Der Bundesgerichtshof hat mit Beschluss vom 6. April 2023 zum Aktenzeichen I ZB 84/22 entschieden, dass ein Vollstreckungsantrag in Justizbeitreibungssachen als elektronisches Dokument eingereicht werden kann und keinen weiteren Anforderungen unterliegt als andere elektronisch eingereichte Dokumente. Ausreichend ist entweder eine qualifizierte elektronische Signatur oder eine einfache elektronische Signatur bei Einreichung auf einem sicheren Übermittlungsweg.
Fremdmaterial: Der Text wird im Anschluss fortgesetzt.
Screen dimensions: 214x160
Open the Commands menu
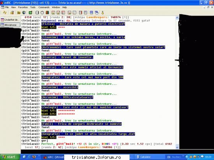(x=44, y=7)
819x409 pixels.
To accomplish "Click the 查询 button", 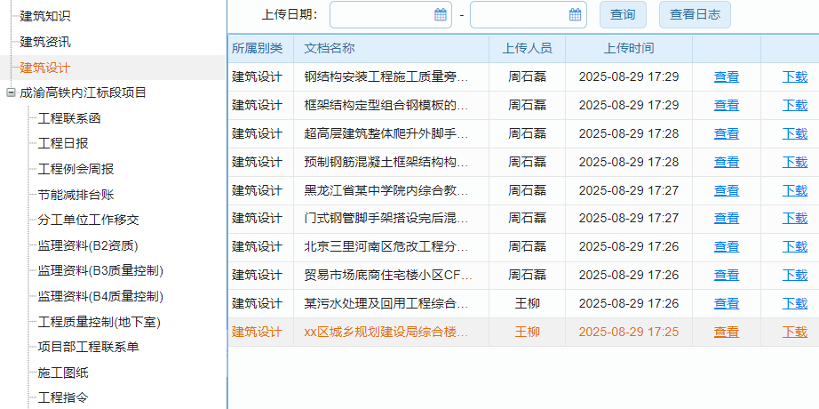I will [623, 14].
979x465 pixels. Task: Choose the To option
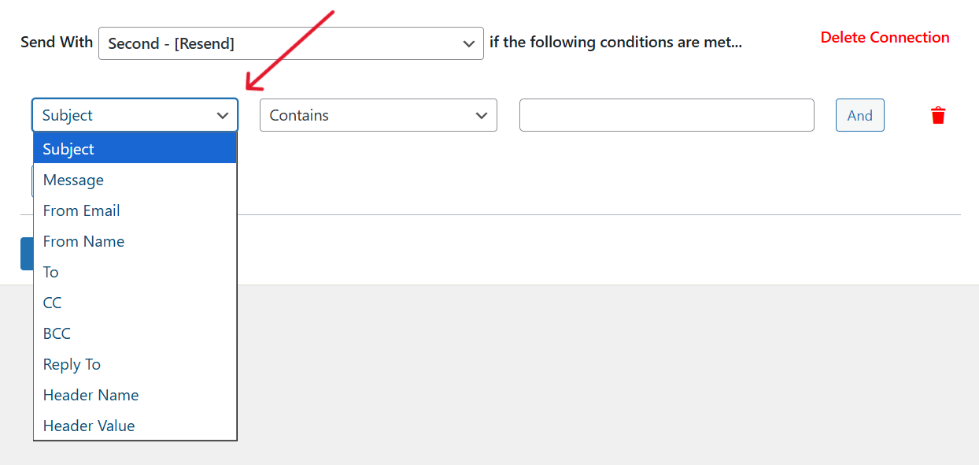(135, 272)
Aus der Pressemitteilung des BGH Nr. 97/2023 vom 20.06.2023 ergibt sich:
Sachverhalt:
Die Vollstreckungsbehörde betreibt für den Gläubiger, das Land Niedersachsen, gegen die Schuldnerin die Zwangsvollstreckung wegen Gerichtskostenforderungen. Sie beantragte die Abnahme der Vermögensauskunft und bei unentschuldigtem Fernbleiben der Schuldnerin den Erlass eines Haftbefehls. Der Antrag schließt mit dem Namen „C. “ und wurde über das besondere elektronische Behördenpostfach der Vollstreckungsbehörde an das elektronische Gerichts- und Verwaltungspostfach des Amtsgerichts zur Weiterleitung an den zuständigen Gerichtsvollzieher übermittelt. Der Gerichtsvollzieher lehnte die Durchführung der beantragten Zwangsvollstreckungsmaßnahme ab.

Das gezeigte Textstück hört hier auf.